[Lines of data]

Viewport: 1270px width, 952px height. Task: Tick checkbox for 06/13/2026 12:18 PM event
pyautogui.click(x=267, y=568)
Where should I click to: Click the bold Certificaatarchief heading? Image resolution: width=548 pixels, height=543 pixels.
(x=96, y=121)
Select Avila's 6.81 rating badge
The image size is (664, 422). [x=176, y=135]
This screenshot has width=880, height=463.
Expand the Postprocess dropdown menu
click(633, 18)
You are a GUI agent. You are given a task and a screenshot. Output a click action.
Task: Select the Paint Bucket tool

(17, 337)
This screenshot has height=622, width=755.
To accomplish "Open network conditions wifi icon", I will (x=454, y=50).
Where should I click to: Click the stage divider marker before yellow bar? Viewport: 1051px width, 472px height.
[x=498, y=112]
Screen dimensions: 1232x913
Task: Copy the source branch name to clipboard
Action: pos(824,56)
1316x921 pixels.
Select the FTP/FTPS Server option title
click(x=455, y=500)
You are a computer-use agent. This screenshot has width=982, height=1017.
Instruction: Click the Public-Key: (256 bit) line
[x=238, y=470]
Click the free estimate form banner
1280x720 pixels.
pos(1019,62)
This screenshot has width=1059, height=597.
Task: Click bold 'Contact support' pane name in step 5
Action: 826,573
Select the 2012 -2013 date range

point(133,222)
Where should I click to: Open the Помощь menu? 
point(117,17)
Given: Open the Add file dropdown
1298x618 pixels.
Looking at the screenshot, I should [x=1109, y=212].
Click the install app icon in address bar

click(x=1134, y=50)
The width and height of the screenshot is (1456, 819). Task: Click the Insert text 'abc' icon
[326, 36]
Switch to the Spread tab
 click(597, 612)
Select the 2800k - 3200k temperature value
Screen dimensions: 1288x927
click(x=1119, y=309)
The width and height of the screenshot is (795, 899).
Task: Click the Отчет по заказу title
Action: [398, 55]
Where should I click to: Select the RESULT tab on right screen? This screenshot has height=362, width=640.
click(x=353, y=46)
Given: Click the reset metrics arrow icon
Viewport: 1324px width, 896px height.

### Task statement
Please write out every line of the entries above as a JSON list of strings, one string per line, leaving out blank lines.

### Result of this task
[
  "Viewport: 1270px width, 952px height. Task: Tick checkbox for 06/13/2026 12:18 PM event",
  "pyautogui.click(x=267, y=568)",
  "Where should I click to: Click the bold Certificaatarchief heading? Image resolution: width=548 pixels, height=543 pixels.",
  "(x=96, y=121)",
  "Select Avila's 6.81 rating badge",
  "The image size is (664, 422). [x=176, y=135]",
  "This screenshot has width=880, height=463.",
  "Expand the Postprocess dropdown menu",
  "click(633, 18)",
  "You are a GUI agent. You are given a task and a screenshot. Output a click action.",
  "Task: Select the Paint Bucket tool",
  "(17, 337)",
  "This screenshot has height=622, width=755.",
  "To accomplish \"Open network conditions wifi icon\", I will (x=454, y=50).",
  "Where should I click to: Click the stage divider marker before yellow bar? Viewport: 1051px width, 472px height.",
  "[x=498, y=112]",
  "Screen dimensions: 1232x913",
  "Task: Copy the source branch name to clipboard",
  "Action: pos(824,56)",
  "1316x921 pixels.",
  "Select the FTP/FTPS Server option title",
  "click(x=455, y=500)",
  "You are a computer-use agent. This screenshot has width=982, height=1017.",
  "Instruction: Click the Public-Key: (256 bit) line",
  "[x=238, y=470]",
  "Click the free estimate form banner",
  "1280x720 pixels.",
  "pos(1019,62)",
  "This screenshot has width=1059, height=597.",
  "Task: Click bold 'Contact support' pane name in step 5",
  "Action: 826,573",
  "Select the 2012 -2013 date range",
  "point(133,222)",
  "Where should I click to: Open the Помощь menu? ",
  "point(117,17)",
  "Given: Open the Add file dropdown",
  "1298x618 pixels.",
  "Looking at the screenshot, I should [x=1109, y=212].",
  "Click the install app icon in address bar",
  "click(x=1134, y=50)",
  "The width and height of the screenshot is (1456, 819). Task: Click the Insert text 'abc' icon",
  "[326, 36]",
  "Switch to the Spread tab",
  " click(597, 612)",
  "Select the 2800k - 3200k temperature value",
  "Screen dimensions: 1288x927",
  "click(x=1119, y=309)",
  "The width and height of the screenshot is (795, 899).",
  "Task: Click the Отчет по заказу title",
  "Action: [398, 55]",
  "Where should I click to: Select the RESULT tab on right screen? This screenshot has height=362, width=640.",
  "click(x=353, y=46)",
  "Given: Click the reset metrics arrow icon",
  "Viewport: 1324px width, 896px height."
]